Ellis V. Cruse, Office of the Solicitor, U.S. Department of Labor, on behalf of complainant

William H. McElwee, III, on behalf of respondent


Patton, Judge: This is a proceeding pursuant to section 10 of the Occupational Safety and Health Act of 1970 (29 U.S.C. 651, et seq., 84 Stat. 1590, hereinafter referred to as the Act) contesting a citation issued by the complainant against the respondent under the authority vested in complainant by section 9(a) of the Act.

The citation alleges that as the result of the inspection of a workplace under the ownership, operation, and control of the respondent located at 15th Street and Walton, Way, Augusta, Georgia, the respondent has violated section 5(a)(2) of the Act by failing to comply with Occupational Safety and Health standard 29 C.F.R. 1926.652(b). Hearing was held in Augusta, Georgia, on May 20, 1975. The parties were represented by counsel and presented evidence, and, subsequent to the hearing, have filed written briefs. There was no motion to intervene.

──────

# PROBLEM SET
1. List every section of the Occupational Safety and Health Act that the excerpt from the hearing decision cites.
2. Extend the excerpt from the hearing decision, picking up after its final sentence.

(Interface element records)
──────

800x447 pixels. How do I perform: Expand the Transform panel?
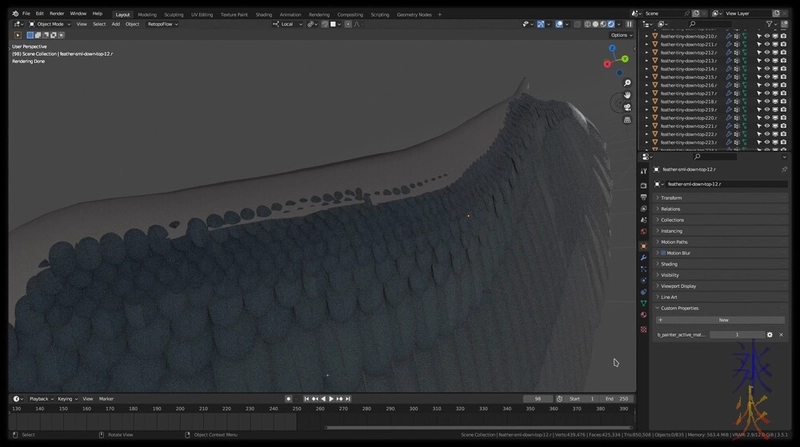click(671, 198)
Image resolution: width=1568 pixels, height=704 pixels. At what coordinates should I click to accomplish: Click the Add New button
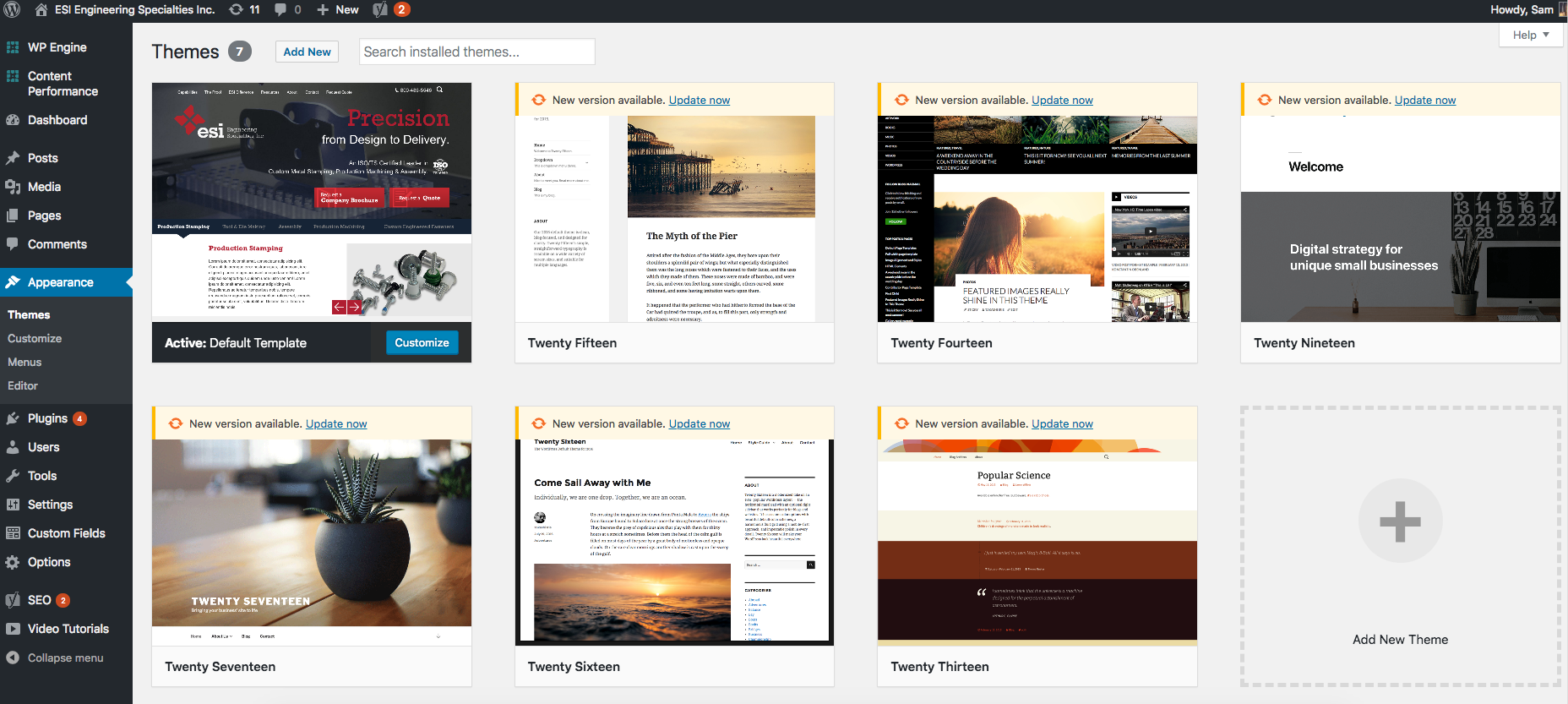pos(307,52)
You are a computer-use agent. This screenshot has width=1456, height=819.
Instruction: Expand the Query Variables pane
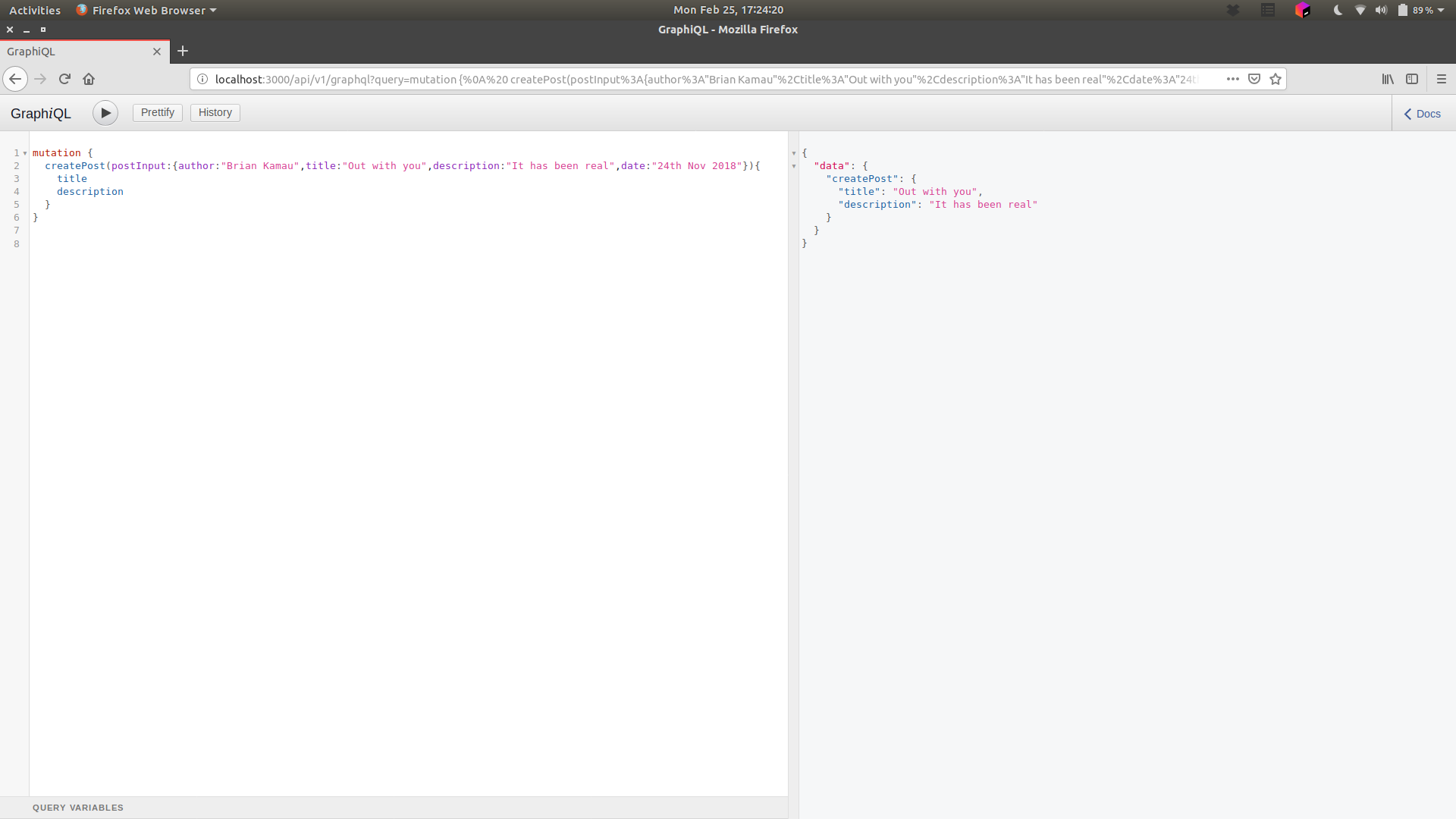coord(78,808)
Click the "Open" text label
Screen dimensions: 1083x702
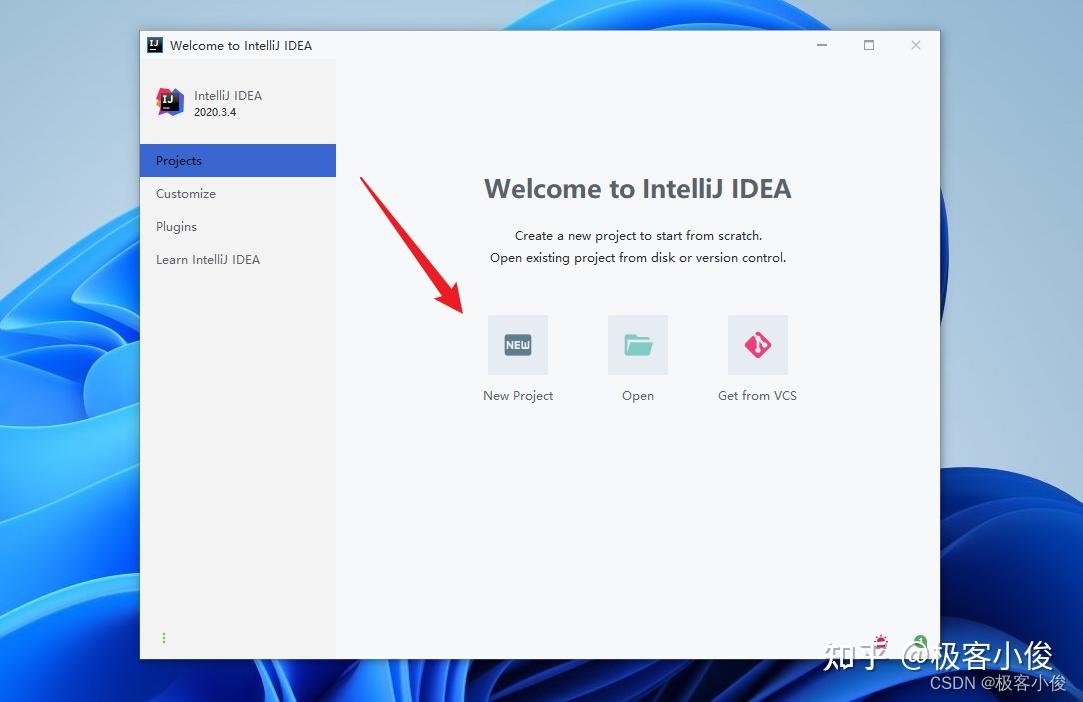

──────

# OUTPUTS
1. section 10, section 9(a), section 5(a)(2)

2.
It was alleged that the respondent violated standard 29 C.F.R. 1926.652(b) in that a trench more than five feet in depth, in unstable or soft material, was not shored, sheeted, braced, sloped or otherwise supported by means of sufficient strength. It was alleged that while installing bracing, the respondent's employees were exposed to danger, and the bracing was not performed safely enough. The issue for determination, therefore, is whether the action of the respondent, in permitting its employees to be in the trench engaged in said activity, constituted a violation of standard 29 C.F.R. 1926.652(b).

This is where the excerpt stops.